## [EXERCISE BRIEF]
Each entry, in full: copy it out exactly.
━━━━━ DATA TO EXAMINE ━━━━━
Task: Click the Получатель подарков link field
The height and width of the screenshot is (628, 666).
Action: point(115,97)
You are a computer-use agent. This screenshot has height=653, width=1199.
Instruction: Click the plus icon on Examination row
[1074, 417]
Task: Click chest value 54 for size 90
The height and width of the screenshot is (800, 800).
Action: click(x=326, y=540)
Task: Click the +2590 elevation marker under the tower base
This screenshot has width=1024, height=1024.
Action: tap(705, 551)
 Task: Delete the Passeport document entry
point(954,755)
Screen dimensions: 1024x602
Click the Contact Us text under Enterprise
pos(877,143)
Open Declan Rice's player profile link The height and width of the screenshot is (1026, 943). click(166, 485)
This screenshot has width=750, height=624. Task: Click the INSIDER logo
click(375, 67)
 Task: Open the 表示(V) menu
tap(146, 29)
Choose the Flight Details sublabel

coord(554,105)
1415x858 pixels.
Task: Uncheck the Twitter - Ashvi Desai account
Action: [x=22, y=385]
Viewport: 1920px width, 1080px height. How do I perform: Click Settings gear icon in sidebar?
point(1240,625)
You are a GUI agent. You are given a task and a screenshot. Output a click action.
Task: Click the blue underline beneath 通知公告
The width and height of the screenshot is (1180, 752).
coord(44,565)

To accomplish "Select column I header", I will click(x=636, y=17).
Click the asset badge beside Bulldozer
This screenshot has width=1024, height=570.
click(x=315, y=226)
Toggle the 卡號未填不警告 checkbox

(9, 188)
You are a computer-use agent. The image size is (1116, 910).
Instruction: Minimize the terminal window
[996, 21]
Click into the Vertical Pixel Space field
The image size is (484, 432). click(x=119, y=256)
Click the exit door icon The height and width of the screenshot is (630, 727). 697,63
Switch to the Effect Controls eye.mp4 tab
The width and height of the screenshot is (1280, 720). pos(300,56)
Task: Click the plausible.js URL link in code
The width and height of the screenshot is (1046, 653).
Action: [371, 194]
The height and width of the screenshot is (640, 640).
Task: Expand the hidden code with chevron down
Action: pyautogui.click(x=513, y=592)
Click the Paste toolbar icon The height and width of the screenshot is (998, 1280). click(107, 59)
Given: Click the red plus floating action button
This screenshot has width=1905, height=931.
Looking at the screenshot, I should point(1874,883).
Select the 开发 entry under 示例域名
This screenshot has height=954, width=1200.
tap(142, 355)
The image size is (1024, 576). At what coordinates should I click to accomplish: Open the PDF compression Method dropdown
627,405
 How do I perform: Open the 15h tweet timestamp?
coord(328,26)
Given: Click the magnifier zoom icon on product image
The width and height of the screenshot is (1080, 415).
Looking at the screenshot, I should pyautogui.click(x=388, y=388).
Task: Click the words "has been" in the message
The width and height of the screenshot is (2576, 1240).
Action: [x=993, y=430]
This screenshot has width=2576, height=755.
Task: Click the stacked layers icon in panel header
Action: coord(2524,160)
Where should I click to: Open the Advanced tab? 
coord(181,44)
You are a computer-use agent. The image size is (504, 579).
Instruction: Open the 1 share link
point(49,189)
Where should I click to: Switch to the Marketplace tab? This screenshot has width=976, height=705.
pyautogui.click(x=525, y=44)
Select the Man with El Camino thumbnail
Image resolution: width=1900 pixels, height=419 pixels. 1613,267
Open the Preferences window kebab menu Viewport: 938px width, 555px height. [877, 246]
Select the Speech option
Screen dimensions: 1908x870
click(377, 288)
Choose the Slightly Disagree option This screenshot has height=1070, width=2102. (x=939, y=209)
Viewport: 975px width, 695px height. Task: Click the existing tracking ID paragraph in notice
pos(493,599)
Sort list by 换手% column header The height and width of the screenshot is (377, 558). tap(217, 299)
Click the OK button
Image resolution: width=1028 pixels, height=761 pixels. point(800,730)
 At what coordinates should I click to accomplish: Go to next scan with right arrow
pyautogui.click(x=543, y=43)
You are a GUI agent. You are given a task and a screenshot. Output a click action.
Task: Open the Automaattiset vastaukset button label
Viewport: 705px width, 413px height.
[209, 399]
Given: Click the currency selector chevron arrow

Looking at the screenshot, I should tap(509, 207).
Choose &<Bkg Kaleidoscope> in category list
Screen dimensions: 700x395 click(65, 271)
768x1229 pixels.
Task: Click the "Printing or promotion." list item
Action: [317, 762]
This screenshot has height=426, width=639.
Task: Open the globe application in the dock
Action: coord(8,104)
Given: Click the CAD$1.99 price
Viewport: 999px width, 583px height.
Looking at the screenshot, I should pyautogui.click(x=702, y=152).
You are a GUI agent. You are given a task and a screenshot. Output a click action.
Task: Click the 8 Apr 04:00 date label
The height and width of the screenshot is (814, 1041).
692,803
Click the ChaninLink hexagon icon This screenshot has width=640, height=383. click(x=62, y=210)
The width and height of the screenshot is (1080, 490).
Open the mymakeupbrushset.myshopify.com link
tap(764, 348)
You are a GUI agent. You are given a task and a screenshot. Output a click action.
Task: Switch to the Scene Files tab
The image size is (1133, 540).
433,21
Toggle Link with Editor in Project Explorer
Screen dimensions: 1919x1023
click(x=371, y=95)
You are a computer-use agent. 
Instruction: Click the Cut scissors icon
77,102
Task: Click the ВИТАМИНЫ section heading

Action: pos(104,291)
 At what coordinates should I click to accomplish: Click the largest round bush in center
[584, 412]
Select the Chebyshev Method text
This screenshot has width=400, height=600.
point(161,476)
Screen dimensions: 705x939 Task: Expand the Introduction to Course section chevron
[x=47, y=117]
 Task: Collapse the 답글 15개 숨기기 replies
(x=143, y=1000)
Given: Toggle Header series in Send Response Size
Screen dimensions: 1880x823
━━━━━
## [SOLVED EXERCISE]
Task: Click the Получатель подарков link field
The height and width of the screenshot is (628, 666).
Action: point(115,97)
You are a computer-use agent. This screenshot has height=653, width=1199.
Instruction: Click the plus icon on Examination row
[1074, 417]
Task: Click chest value 54 for size 90
The height and width of the screenshot is (800, 800).
Action: click(x=326, y=540)
Task: Click the +2590 elevation marker under the tower base
This screenshot has width=1024, height=1024.
Action: tap(705, 551)
 Task: Delete the Passeport document entry
point(954,755)
Screen dimensions: 1024x602
Click the Contact Us text under Enterprise
pos(877,143)
Open Declan Rice's player profile link The height and width of the screenshot is (1026, 943). click(166, 485)
This screenshot has width=750, height=624. Task: Click the INSIDER logo
click(375, 67)
 Task: Open the 表示(V) menu
tap(146, 29)
Choose the Flight Details sublabel

coord(554,105)
1415x858 pixels.
Task: Uncheck the Twitter - Ashvi Desai account
Action: [x=22, y=385]
Viewport: 1920px width, 1080px height. How do I perform: Click Settings gear icon in sidebar?
point(1240,625)
You are a GUI agent. You are given a task and a screenshot. Output a click action.
Task: Click the blue underline beneath 通知公告
The width and height of the screenshot is (1180, 752).
coord(44,565)

To accomplish "Select column I header", I will click(x=636, y=17).
Click the asset badge beside Bulldozer
This screenshot has width=1024, height=570.
click(x=315, y=226)
Toggle the 卡號未填不警告 checkbox

(9, 188)
You are a computer-use agent. The image size is (1116, 910).
Instruction: Minimize the terminal window
[996, 21]
Click into the Vertical Pixel Space field
The image size is (484, 432). click(x=119, y=256)
Click the exit door icon The height and width of the screenshot is (630, 727). 697,63
Switch to the Effect Controls eye.mp4 tab
The width and height of the screenshot is (1280, 720). pos(300,56)
Task: Click the plausible.js URL link in code
The width and height of the screenshot is (1046, 653).
Action: [371, 194]
The height and width of the screenshot is (640, 640).
Task: Expand the hidden code with chevron down
Action: pyautogui.click(x=513, y=592)
Click the Paste toolbar icon The height and width of the screenshot is (998, 1280). click(107, 59)
Given: Click the red plus floating action button
This screenshot has width=1905, height=931.
Looking at the screenshot, I should point(1874,883).
Select the 开发 entry under 示例域名
This screenshot has height=954, width=1200.
tap(142, 355)
The image size is (1024, 576). At what coordinates should I click to accomplish: Open the PDF compression Method dropdown
627,405
 How do I perform: Open the 15h tweet timestamp?
coord(328,26)
Given: Click the magnifier zoom icon on product image
The width and height of the screenshot is (1080, 415).
Looking at the screenshot, I should pyautogui.click(x=388, y=388).
Task: Click the words "has been" in the message
The width and height of the screenshot is (2576, 1240).
Action: [x=993, y=430]
This screenshot has width=2576, height=755.
Task: Click the stacked layers icon in panel header
Action: coord(2524,160)
Where should I click to: Open the Advanced tab? 
coord(181,44)
You are a computer-use agent. The image size is (504, 579).
Instruction: Open the 1 share link
point(49,189)
Where should I click to: Switch to the Marketplace tab? This screenshot has width=976, height=705.
pyautogui.click(x=525, y=44)
Select the Man with El Camino thumbnail
Image resolution: width=1900 pixels, height=419 pixels. 1613,267
Open the Preferences window kebab menu Viewport: 938px width, 555px height. [877, 246]
Select the Speech option
Screen dimensions: 1908x870
click(377, 288)
Choose the Slightly Disagree option This screenshot has height=1070, width=2102. (x=939, y=209)
Viewport: 975px width, 695px height. Task: Click the existing tracking ID paragraph in notice
pos(493,599)
Sort list by 换手% column header The height and width of the screenshot is (377, 558). tap(217, 299)
Click the OK button
Image resolution: width=1028 pixels, height=761 pixels. point(800,730)
 At what coordinates should I click to accomplish: Go to next scan with right arrow
pyautogui.click(x=543, y=43)
You are a GUI agent. You are given a task and a screenshot. Output a click action.
Task: Open the Automaattiset vastaukset button label
Viewport: 705px width, 413px height.
[209, 399]
Given: Click the currency selector chevron arrow

Looking at the screenshot, I should tap(509, 207).
Choose &<Bkg Kaleidoscope> in category list
Screen dimensions: 700x395 click(65, 271)
768x1229 pixels.
Task: Click the "Printing or promotion." list item
Action: [317, 762]
This screenshot has height=426, width=639.
Task: Open the globe application in the dock
Action: coord(8,104)
Given: Click the CAD$1.99 price
Viewport: 999px width, 583px height.
Looking at the screenshot, I should pyautogui.click(x=702, y=152).
You are a GUI agent. You are given a task and a screenshot. Output a click action.
Task: Click the 8 Apr 04:00 date label
The height and width of the screenshot is (814, 1041).
692,803
Click the ChaninLink hexagon icon This screenshot has width=640, height=383. click(x=62, y=210)
The width and height of the screenshot is (1080, 490).
Open the mymakeupbrushset.myshopify.com link
tap(764, 348)
You are a GUI agent. You are given a task and a screenshot. Output a click action.
Task: Switch to the Scene Files tab
The image size is (1133, 540).
433,21
Toggle Link with Editor in Project Explorer
Screen dimensions: 1919x1023
click(x=371, y=95)
You are a computer-use agent. 
Instruction: Click the Cut scissors icon
77,102
Task: Click the ВИТАМИНЫ section heading

Action: pos(104,291)
 At what coordinates should I click to accomplish: Click the largest round bush in center
[584, 412]
Select the Chebyshev Method text
This screenshot has width=400, height=600.
point(161,476)
Screen dimensions: 705x939 Task: Expand the Introduction to Course section chevron
[x=47, y=117]
 Task: Collapse the 답글 15개 숨기기 replies
(x=143, y=1000)
Given: Toggle Header series in Send Response Size
Screen dimensions: 1880x823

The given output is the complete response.